#### [THE TASK]
Below are some records. Return exactly the lines from the one containing "The height and width of the screenshot is (812, 1301)." through the one containing "Task: Unstar the starred Steam email", both included, and only those.

Top of ENTRIES SHOWN

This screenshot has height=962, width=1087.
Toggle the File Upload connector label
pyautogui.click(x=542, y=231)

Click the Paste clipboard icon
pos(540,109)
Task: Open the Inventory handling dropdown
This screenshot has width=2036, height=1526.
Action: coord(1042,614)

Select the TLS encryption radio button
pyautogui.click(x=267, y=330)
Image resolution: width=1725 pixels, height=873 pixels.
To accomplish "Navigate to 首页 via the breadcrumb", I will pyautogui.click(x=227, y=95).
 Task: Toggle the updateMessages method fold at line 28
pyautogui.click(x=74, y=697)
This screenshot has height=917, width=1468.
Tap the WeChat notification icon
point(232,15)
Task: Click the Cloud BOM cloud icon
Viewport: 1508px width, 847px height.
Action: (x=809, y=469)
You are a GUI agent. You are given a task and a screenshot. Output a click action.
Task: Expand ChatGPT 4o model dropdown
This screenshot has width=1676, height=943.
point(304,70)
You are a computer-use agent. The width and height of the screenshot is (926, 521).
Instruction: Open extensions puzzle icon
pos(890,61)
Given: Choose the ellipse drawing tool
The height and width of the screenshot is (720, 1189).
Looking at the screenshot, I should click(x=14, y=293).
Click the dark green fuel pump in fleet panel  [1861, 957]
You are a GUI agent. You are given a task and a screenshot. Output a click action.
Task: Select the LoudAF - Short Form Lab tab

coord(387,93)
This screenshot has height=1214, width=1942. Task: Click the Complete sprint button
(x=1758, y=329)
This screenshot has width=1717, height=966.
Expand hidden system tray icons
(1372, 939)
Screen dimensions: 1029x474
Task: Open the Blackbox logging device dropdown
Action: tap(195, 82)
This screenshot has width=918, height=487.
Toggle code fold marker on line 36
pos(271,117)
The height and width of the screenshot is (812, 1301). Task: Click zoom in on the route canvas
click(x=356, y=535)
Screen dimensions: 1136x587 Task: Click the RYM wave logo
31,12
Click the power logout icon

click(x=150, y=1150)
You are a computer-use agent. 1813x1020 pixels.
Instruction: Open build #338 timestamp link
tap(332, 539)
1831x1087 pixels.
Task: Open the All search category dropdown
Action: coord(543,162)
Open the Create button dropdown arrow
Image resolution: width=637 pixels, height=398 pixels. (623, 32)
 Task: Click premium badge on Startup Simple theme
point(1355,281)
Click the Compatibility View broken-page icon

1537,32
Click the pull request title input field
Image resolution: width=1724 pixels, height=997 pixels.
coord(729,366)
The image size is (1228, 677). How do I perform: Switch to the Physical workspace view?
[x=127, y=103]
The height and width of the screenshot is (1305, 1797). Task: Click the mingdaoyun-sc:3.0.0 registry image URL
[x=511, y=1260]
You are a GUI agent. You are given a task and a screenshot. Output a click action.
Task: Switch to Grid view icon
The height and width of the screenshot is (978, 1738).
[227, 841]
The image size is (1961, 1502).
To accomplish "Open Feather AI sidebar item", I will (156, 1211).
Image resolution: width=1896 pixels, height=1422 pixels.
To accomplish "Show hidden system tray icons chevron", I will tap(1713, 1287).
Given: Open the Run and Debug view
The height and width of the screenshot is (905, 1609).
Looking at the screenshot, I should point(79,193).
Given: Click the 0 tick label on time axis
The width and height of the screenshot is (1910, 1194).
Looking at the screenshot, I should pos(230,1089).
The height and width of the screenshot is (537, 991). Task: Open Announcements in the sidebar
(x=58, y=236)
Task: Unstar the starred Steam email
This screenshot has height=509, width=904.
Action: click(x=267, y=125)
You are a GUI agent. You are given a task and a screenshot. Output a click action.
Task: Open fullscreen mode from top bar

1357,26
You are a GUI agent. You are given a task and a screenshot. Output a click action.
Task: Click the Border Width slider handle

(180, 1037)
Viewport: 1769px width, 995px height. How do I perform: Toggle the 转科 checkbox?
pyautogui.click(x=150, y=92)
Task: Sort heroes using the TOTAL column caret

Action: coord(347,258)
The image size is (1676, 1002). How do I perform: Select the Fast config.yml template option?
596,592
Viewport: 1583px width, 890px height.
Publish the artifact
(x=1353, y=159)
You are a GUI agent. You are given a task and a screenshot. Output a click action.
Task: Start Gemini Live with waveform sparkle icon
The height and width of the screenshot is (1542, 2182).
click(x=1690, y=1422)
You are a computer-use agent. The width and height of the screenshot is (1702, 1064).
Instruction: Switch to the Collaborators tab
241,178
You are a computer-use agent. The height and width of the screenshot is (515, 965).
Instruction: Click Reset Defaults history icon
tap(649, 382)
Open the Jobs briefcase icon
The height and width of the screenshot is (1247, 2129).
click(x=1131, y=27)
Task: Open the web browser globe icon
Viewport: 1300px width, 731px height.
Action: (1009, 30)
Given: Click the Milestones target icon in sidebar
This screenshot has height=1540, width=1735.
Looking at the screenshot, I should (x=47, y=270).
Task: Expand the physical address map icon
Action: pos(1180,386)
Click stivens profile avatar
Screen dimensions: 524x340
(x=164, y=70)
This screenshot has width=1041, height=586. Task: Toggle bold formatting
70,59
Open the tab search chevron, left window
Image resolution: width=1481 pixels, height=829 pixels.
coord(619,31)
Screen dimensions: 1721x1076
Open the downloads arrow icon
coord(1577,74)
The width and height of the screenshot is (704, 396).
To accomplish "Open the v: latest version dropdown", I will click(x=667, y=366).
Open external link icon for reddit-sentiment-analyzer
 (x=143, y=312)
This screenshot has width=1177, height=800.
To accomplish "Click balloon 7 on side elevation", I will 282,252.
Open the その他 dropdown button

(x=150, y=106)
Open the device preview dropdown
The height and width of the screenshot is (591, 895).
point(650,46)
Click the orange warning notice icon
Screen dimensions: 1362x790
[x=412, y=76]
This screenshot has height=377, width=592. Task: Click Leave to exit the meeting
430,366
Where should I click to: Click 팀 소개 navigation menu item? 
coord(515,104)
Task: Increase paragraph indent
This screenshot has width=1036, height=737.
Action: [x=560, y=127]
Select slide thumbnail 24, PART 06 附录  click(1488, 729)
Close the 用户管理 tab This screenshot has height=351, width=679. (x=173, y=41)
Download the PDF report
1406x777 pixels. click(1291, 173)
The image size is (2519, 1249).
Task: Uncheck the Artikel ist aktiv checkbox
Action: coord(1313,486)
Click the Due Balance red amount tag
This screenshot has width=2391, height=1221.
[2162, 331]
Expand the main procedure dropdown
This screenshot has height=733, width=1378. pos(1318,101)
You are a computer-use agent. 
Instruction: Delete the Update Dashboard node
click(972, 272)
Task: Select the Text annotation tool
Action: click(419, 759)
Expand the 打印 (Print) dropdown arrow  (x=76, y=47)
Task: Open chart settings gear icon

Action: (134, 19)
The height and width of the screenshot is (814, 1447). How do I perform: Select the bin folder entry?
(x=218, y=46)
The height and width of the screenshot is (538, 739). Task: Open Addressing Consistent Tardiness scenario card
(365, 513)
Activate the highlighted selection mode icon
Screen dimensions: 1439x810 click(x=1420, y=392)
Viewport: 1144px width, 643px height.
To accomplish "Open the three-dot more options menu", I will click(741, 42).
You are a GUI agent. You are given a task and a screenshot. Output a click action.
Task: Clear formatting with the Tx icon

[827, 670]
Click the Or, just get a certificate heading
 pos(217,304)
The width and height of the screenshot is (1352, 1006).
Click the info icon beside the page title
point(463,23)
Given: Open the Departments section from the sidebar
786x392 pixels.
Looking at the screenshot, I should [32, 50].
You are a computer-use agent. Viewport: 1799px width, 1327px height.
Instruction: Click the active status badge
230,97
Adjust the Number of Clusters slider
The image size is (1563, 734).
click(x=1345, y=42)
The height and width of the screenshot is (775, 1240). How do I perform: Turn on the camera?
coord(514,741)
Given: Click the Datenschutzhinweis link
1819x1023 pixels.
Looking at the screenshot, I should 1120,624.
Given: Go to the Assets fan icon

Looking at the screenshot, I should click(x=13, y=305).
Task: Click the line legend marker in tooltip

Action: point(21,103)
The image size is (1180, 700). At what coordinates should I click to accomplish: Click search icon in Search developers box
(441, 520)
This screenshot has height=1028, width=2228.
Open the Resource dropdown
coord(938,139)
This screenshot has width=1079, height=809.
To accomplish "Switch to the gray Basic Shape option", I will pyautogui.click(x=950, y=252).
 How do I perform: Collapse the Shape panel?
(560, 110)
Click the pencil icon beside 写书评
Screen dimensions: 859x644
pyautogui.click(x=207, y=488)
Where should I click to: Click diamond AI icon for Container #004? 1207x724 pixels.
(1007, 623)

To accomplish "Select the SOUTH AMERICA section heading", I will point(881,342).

Bottom of ENTRIES SHOWN

#### [COMPLETED TASK]
The height and width of the screenshot is (812, 1301). Task: Click zoom in on the route canvas
click(x=356, y=535)
Screen dimensions: 1136x587 Task: Click the RYM wave logo
31,12
Click the power logout icon

click(x=150, y=1150)
You are a computer-use agent. 1813x1020 pixels.
Instruction: Open build #338 timestamp link
tap(332, 539)
1831x1087 pixels.
Task: Open the All search category dropdown
Action: coord(543,162)
Open the Create button dropdown arrow
Image resolution: width=637 pixels, height=398 pixels. (623, 32)
 Task: Click premium badge on Startup Simple theme
point(1355,281)
Click the Compatibility View broken-page icon

1537,32
Click the pull request title input field
Image resolution: width=1724 pixels, height=997 pixels.
coord(729,366)
The image size is (1228, 677). How do I perform: Switch to the Physical workspace view?
[x=127, y=103]
The height and width of the screenshot is (1305, 1797). Task: Click the mingdaoyun-sc:3.0.0 registry image URL
[x=511, y=1260]
You are a GUI agent. You are given a task and a screenshot. Output a click action.
Task: Switch to Grid view icon
The height and width of the screenshot is (978, 1738).
[227, 841]
The image size is (1961, 1502).
To accomplish "Open Feather AI sidebar item", I will (156, 1211).
Image resolution: width=1896 pixels, height=1422 pixels.
To accomplish "Show hidden system tray icons chevron", I will tap(1713, 1287).
Given: Open the Run and Debug view
The height and width of the screenshot is (905, 1609).
Looking at the screenshot, I should point(79,193).
Given: Click the 0 tick label on time axis
The width and height of the screenshot is (1910, 1194).
Looking at the screenshot, I should pos(230,1089).
The height and width of the screenshot is (537, 991). Task: Open Announcements in the sidebar
(x=58, y=236)
Task: Unstar the starred Steam email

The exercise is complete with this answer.